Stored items
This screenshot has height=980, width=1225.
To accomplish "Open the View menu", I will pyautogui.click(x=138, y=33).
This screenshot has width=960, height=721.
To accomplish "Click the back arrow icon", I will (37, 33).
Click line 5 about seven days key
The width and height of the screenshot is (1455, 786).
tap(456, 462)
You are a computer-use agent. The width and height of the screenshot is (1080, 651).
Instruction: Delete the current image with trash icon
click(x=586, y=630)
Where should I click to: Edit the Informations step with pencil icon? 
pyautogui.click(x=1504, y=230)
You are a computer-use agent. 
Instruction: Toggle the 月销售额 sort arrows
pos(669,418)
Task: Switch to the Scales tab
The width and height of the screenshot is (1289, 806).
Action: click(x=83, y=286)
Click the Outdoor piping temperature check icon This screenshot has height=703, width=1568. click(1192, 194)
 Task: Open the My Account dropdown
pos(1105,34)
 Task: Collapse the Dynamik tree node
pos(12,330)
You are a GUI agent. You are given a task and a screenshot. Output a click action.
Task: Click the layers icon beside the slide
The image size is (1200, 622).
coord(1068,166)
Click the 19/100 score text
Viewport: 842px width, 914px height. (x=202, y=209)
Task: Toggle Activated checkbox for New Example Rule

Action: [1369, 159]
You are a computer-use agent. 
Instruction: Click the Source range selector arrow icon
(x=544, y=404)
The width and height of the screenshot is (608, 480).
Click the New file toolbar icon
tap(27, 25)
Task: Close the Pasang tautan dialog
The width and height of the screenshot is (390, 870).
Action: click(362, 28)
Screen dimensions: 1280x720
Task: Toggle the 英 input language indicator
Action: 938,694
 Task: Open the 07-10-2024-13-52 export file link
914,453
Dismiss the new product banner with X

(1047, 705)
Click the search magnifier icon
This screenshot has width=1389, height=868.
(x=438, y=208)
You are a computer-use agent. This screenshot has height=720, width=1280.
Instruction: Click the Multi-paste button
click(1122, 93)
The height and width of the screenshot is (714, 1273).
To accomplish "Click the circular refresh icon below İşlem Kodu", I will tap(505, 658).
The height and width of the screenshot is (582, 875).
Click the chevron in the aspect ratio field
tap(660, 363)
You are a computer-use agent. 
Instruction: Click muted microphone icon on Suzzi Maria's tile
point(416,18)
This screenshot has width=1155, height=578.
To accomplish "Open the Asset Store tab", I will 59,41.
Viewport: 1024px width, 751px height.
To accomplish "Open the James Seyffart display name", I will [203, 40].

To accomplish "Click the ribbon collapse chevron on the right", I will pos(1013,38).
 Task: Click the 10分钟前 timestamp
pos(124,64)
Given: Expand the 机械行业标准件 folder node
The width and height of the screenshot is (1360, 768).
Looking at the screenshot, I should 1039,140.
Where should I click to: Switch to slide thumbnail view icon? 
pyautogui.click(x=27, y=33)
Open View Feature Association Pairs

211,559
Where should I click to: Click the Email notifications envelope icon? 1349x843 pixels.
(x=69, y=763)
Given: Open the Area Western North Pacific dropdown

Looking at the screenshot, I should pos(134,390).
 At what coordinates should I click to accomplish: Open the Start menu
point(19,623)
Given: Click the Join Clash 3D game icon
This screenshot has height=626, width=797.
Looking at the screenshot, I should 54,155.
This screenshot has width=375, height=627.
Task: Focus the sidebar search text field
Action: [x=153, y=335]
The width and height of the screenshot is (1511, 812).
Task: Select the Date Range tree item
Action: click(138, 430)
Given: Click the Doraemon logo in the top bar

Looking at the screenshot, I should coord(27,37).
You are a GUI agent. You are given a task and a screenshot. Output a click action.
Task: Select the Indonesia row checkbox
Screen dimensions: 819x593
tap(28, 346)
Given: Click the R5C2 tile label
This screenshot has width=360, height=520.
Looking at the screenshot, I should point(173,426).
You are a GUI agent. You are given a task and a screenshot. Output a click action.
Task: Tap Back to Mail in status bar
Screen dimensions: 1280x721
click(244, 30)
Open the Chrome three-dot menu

* [What is being asked]: What is needed is an exact copy of all the records above.

* [Your solution]:
This screenshot has height=980, width=1225.
To accomplish "Open the View menu", I will pyautogui.click(x=138, y=33).
This screenshot has width=960, height=721.
To accomplish "Click the back arrow icon", I will (37, 33).
Click line 5 about seven days key
The width and height of the screenshot is (1455, 786).
tap(456, 462)
You are a computer-use agent. The width and height of the screenshot is (1080, 651).
Instruction: Delete the current image with trash icon
click(x=586, y=630)
Where should I click to: Edit the Informations step with pencil icon? 
pyautogui.click(x=1504, y=230)
You are a computer-use agent. 
Instruction: Toggle the 月销售额 sort arrows
pos(669,418)
Task: Switch to the Scales tab
The width and height of the screenshot is (1289, 806).
Action: click(x=83, y=286)
Click the Outdoor piping temperature check icon This screenshot has height=703, width=1568. click(1192, 194)
 Task: Open the My Account dropdown
pos(1105,34)
 Task: Collapse the Dynamik tree node
pos(12,330)
You are a GUI agent. You are given a task and a screenshot. Output a click action.
Task: Click the layers icon beside the slide
The image size is (1200, 622).
coord(1068,166)
Click the 19/100 score text
Viewport: 842px width, 914px height. (x=202, y=209)
Task: Toggle Activated checkbox for New Example Rule

Action: [1369, 159]
You are a computer-use agent. 
Instruction: Click the Source range selector arrow icon
(x=544, y=404)
The width and height of the screenshot is (608, 480).
Click the New file toolbar icon
tap(27, 25)
Task: Close the Pasang tautan dialog
The width and height of the screenshot is (390, 870).
Action: click(362, 28)
Screen dimensions: 1280x720
Task: Toggle the 英 input language indicator
Action: 938,694
 Task: Open the 07-10-2024-13-52 export file link
914,453
Dismiss the new product banner with X

(1047, 705)
Click the search magnifier icon
This screenshot has width=1389, height=868.
(x=438, y=208)
You are a computer-use agent. This screenshot has height=720, width=1280.
Instruction: Click the Multi-paste button
click(1122, 93)
The height and width of the screenshot is (714, 1273).
To accomplish "Click the circular refresh icon below İşlem Kodu", I will tap(505, 658).
The height and width of the screenshot is (582, 875).
Click the chevron in the aspect ratio field
tap(660, 363)
You are a computer-use agent. 
Instruction: Click muted microphone icon on Suzzi Maria's tile
point(416,18)
This screenshot has width=1155, height=578.
To accomplish "Open the Asset Store tab", I will 59,41.
Viewport: 1024px width, 751px height.
To accomplish "Open the James Seyffart display name", I will [203, 40].

To accomplish "Click the ribbon collapse chevron on the right", I will pos(1013,38).
 Task: Click the 10分钟前 timestamp
pos(124,64)
Given: Expand the 机械行业标准件 folder node
The width and height of the screenshot is (1360, 768).
Looking at the screenshot, I should 1039,140.
Where should I click to: Switch to slide thumbnail view icon? 
pyautogui.click(x=27, y=33)
Open View Feature Association Pairs

211,559
Where should I click to: Click the Email notifications envelope icon? 1349x843 pixels.
(x=69, y=763)
Given: Open the Area Western North Pacific dropdown

Looking at the screenshot, I should pos(134,390).
 At what coordinates should I click to accomplish: Open the Start menu
point(19,623)
Given: Click the Join Clash 3D game icon
This screenshot has height=626, width=797.
Looking at the screenshot, I should 54,155.
This screenshot has width=375, height=627.
Task: Focus the sidebar search text field
Action: [x=153, y=335]
The width and height of the screenshot is (1511, 812).
Task: Select the Date Range tree item
Action: click(138, 430)
Given: Click the Doraemon logo in the top bar

Looking at the screenshot, I should coord(27,37).
You are a GUI agent. You are given a task and a screenshot. Output a click action.
Task: Select the Indonesia row checkbox
Screen dimensions: 819x593
tap(28, 346)
Given: Click the R5C2 tile label
This screenshot has width=360, height=520.
Looking at the screenshot, I should point(173,426).
You are a GUI agent. You are given a task and a screenshot. Output a click action.
Task: Tap Back to Mail in status bar
Screen dimensions: 1280x721
click(244, 30)
Open the Chrome three-dot menu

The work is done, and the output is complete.